In regard to Claim 1, Cervera-Carrascon teaches administering oncolytic adenovirus vectors encoding TNFalpha and IL-2 in combination with an anti-PD-1 antibody to treat mice models of melanoma (abstract). In regard to Claims 3-4 and 7, the viral treatments were given intratumorally with doses of 0.05-1 X 108 VP (Materials and methods – Treatments). In regard to Claim 8, 0.1 mg of the anti-PD-1 antibody was injected (Figure 1 caption) to 5–7-week-old C57 BL/6J mice (Materials and methods – In vivo studies). According to The Jackson Laboratory (accessed 2025), C57 BL/6J mice from 5-7 weeks old across both sexes weigh 20 grams on average. Administering 0.1 mg anti-PD-1 antibody to a 20 gram mouse is equivalent to 5 mg/kg (0.1 mg/0.02 kg). In regard to Claim 16, Cervera-Carrascon teaches that the preclinical mouse studies provide the rationale and schedule for a clinical trial where oncolytic adenovirus coding for TNFalpha and IL-2 can be administered to melanoma patients receiving an anti-PD-1 antibody (abstract). In regard to Claim 17, in one experimental arm the virus and the anti-PD-1 were administered simultaneously (Results section 4, paragraph 1 and Figure 4A).

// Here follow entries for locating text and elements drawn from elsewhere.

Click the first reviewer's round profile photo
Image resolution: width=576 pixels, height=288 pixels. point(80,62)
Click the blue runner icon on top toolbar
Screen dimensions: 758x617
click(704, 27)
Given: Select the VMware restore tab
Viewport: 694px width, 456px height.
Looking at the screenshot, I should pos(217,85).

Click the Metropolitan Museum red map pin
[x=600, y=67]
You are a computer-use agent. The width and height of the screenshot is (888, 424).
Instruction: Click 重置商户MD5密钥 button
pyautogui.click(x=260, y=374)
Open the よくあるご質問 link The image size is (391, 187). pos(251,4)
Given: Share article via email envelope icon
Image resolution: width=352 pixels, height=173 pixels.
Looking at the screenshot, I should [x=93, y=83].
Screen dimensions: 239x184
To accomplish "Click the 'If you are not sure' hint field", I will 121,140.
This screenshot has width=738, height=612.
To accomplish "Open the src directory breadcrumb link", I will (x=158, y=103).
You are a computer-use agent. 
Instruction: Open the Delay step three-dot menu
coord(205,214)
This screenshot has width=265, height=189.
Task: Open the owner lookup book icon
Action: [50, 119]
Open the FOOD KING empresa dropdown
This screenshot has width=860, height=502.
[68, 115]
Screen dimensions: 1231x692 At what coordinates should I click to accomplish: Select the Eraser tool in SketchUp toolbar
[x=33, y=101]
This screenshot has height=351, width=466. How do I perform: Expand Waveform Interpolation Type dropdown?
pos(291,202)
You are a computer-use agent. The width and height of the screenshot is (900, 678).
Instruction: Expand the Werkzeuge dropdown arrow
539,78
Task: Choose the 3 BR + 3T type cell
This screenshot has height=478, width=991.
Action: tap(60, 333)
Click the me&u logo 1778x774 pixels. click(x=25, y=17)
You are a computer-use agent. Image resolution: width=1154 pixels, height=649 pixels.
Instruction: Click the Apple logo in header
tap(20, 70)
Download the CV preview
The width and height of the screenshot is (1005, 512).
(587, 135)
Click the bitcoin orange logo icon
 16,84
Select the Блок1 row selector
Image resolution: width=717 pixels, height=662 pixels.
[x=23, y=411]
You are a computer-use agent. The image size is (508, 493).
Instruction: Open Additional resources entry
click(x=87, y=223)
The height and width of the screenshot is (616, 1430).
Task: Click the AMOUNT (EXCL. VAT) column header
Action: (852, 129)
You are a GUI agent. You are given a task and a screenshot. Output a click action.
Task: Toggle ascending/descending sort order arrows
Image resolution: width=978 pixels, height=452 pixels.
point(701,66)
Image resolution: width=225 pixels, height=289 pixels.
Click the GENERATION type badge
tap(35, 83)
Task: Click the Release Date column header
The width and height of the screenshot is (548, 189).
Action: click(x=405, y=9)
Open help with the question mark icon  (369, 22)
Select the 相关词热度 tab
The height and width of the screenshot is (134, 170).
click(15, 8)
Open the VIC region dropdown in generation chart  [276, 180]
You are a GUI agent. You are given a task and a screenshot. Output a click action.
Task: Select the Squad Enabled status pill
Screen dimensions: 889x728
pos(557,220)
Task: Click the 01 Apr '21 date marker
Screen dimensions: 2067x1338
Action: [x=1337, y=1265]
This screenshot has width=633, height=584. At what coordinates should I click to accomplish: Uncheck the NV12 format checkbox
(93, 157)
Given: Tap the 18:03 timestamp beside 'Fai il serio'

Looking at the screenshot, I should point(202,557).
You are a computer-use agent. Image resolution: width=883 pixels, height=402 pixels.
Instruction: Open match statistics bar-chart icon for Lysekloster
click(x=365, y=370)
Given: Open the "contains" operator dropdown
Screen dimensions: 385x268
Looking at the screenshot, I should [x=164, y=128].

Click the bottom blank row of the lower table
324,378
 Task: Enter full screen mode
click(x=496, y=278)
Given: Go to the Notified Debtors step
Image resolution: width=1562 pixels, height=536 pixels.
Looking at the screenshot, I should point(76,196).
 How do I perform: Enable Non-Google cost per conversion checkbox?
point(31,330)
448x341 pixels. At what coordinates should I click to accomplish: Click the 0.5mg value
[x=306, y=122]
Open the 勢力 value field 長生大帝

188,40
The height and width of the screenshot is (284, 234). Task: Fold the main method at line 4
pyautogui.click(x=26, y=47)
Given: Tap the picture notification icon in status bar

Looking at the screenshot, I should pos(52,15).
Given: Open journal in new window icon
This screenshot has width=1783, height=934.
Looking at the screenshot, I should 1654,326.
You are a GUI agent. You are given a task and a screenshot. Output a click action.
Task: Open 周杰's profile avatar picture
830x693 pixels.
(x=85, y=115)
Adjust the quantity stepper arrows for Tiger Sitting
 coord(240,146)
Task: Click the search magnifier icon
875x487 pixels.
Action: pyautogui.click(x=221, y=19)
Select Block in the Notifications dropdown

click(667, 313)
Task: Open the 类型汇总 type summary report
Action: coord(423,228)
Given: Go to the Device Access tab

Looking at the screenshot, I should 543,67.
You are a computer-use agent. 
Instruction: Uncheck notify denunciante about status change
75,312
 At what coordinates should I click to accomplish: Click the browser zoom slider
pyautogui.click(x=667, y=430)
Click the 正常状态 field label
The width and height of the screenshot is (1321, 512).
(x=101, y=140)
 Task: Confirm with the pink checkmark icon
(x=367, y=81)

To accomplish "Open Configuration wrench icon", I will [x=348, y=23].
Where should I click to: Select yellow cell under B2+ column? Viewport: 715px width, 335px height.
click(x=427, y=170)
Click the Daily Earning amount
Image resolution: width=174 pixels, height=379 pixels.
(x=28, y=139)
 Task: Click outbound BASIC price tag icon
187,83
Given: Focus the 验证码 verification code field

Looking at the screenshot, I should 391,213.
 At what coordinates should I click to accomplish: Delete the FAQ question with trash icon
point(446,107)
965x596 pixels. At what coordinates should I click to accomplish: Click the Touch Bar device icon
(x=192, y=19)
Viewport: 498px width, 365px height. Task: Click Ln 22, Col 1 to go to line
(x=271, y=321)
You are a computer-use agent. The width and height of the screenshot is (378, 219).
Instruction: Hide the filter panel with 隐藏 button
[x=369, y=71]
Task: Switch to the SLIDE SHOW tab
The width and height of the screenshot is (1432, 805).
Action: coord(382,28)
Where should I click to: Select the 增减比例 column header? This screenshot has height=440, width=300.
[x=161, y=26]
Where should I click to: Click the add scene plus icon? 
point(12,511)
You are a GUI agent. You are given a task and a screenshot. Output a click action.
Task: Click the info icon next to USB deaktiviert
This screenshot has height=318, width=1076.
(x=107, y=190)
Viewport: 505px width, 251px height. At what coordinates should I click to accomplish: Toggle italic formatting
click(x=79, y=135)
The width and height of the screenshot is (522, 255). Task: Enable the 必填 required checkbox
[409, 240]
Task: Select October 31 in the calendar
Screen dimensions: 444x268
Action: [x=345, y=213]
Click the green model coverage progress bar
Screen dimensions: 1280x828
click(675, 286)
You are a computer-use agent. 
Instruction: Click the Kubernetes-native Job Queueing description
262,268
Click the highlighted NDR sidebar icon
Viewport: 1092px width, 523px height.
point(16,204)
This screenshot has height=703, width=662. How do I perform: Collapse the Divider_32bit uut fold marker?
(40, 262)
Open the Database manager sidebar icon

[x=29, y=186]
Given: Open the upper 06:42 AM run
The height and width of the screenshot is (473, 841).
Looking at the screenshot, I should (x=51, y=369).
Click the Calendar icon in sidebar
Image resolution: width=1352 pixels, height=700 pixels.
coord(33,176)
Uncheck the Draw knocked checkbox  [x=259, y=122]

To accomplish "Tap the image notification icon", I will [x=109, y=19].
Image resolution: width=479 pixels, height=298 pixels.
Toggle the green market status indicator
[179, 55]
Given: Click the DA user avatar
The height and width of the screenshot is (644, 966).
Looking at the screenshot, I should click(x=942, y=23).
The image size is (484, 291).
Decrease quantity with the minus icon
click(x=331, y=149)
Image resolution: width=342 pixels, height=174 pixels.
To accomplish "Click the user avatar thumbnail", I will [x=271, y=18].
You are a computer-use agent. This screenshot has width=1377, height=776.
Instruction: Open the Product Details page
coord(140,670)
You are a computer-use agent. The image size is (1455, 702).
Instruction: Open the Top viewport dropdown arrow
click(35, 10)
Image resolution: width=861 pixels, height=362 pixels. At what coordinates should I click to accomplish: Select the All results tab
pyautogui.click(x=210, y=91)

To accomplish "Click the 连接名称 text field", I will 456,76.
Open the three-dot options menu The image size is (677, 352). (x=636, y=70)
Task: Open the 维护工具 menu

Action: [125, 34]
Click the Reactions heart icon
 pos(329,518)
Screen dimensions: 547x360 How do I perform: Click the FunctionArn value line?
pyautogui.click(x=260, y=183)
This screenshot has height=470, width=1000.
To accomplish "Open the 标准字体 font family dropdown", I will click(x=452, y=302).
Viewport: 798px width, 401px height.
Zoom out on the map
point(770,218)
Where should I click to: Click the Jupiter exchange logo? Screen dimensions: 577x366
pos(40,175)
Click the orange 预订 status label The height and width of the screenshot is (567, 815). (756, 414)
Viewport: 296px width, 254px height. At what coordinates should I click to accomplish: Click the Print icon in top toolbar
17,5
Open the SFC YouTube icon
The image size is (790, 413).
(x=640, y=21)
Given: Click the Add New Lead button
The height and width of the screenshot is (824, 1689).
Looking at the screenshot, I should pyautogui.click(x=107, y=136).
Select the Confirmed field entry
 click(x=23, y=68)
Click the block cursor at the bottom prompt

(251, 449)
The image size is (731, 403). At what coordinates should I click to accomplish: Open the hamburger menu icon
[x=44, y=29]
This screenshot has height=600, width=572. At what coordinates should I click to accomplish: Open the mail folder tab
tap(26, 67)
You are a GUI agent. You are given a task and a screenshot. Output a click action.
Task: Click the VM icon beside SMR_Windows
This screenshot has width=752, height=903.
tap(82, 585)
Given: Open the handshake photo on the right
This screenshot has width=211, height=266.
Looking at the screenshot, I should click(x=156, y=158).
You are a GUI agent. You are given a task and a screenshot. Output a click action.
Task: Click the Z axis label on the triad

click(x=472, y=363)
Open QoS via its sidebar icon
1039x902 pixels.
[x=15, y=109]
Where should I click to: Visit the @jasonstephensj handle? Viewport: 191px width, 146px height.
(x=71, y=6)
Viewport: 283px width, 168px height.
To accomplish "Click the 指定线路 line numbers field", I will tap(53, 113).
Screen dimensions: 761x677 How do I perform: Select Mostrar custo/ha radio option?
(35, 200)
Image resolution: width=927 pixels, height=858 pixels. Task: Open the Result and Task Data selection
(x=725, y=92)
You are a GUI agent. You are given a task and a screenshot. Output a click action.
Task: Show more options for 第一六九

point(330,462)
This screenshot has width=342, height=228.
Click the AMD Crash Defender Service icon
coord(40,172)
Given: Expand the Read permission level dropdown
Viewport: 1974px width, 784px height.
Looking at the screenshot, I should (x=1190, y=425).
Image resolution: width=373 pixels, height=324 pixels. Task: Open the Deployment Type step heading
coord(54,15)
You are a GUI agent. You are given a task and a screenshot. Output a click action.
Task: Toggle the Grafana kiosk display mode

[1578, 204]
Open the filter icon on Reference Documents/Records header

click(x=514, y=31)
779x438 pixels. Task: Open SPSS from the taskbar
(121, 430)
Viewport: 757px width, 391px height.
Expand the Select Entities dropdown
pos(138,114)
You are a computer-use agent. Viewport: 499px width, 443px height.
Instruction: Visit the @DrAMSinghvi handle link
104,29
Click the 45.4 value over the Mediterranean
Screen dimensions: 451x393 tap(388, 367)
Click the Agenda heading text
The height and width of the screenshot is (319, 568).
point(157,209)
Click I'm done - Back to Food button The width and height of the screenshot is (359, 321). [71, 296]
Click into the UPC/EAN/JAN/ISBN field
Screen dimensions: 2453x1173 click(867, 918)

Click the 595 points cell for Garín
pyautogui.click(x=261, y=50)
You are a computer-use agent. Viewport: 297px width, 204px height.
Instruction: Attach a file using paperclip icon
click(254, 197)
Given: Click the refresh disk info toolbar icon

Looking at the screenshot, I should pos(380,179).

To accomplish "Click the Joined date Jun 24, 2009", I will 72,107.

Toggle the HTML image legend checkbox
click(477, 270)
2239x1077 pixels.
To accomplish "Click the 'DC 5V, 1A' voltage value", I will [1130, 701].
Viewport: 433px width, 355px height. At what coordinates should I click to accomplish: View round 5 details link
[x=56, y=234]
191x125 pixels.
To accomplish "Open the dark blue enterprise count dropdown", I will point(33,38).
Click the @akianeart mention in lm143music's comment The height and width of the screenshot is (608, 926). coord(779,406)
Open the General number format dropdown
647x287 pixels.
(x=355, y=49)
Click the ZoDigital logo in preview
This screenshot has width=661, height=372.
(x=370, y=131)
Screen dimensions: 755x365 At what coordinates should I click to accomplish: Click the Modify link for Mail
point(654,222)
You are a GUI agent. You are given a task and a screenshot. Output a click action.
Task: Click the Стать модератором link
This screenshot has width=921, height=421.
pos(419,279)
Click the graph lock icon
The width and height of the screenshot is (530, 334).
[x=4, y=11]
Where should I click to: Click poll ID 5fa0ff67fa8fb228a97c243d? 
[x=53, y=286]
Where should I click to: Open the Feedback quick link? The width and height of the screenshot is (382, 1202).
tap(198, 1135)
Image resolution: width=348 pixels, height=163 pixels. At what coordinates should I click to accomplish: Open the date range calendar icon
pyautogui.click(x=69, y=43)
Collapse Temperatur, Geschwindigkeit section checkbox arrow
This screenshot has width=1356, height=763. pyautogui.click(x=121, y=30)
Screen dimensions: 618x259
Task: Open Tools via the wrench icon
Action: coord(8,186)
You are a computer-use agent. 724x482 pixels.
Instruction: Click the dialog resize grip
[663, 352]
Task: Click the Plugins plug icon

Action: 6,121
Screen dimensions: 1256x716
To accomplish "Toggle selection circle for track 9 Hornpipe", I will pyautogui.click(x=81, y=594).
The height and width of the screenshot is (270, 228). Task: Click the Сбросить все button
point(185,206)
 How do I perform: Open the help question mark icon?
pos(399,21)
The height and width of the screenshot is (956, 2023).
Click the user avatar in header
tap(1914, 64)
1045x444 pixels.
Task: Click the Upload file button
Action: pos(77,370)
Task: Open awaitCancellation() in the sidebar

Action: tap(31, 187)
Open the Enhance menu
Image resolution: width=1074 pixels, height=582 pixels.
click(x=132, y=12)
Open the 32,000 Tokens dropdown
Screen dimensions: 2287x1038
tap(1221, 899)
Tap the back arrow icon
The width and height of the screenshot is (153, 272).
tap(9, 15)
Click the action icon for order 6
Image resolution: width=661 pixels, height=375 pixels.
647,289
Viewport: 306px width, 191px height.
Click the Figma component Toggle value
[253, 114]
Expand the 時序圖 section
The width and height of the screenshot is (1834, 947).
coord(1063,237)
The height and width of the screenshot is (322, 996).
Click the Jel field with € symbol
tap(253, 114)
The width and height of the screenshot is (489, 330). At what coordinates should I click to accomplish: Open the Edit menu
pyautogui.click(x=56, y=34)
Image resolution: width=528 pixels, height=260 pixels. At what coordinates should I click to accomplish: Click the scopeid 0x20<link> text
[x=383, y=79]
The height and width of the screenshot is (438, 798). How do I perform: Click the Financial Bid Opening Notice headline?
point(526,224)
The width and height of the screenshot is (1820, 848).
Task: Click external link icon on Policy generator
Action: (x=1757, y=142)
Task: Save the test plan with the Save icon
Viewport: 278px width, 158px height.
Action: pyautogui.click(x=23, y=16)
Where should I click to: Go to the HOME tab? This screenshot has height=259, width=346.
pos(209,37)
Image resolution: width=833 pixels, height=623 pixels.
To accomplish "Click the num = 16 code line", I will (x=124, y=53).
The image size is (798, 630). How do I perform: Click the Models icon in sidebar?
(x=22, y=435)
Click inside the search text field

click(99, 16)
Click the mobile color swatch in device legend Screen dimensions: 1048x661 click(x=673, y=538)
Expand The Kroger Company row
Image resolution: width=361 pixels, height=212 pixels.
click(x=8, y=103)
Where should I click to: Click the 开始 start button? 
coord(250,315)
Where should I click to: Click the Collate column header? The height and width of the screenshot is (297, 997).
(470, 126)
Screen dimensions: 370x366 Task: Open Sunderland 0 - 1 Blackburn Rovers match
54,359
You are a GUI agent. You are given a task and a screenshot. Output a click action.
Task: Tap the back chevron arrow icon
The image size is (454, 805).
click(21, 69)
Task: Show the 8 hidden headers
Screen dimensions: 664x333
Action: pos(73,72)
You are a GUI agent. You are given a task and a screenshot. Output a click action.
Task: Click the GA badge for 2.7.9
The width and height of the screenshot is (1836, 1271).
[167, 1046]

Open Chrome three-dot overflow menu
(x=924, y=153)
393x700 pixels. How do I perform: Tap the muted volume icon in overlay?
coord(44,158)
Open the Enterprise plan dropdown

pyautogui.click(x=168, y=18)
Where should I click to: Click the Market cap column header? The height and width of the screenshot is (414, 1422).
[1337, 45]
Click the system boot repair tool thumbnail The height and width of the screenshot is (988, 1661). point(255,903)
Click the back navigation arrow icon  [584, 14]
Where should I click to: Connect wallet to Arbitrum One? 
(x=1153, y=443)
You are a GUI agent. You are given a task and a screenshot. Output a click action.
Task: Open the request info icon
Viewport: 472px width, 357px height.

In regard to Claim 18, Cervera-Carrascon teaches an experimental arm wherein the virus was administered on Days 0 and 1 followed by the combination of virus and anti-PD-1 administered on Days 3, 6, 9, etc. (Results section 4, paragraph 1 and Figure 4A). Cervera-Carrascon teaches that it is beneficial to administer the virus before the anti-PD-1 in a “prime-boost approach” as it resulted in 100% of tumors to regress and all mice to survive (abstract). Therefore, Cervera-Carrascon teaches an advantage to sequentially administering the virus before the anti-PD-1, and separating their administration by exactly 24 hours is considered routine optimization. MPEP § 2144.05 II states “It is a settled principle of law that a mere carrying forward of an original patented conception involving only change of form, proportions, or degree, or the substitution of equivalents doing the same thing as the original invention, by substantially the same means, is not such an invention as will sustain a patent, even though the changes of the kind may produce better results than prior inventions."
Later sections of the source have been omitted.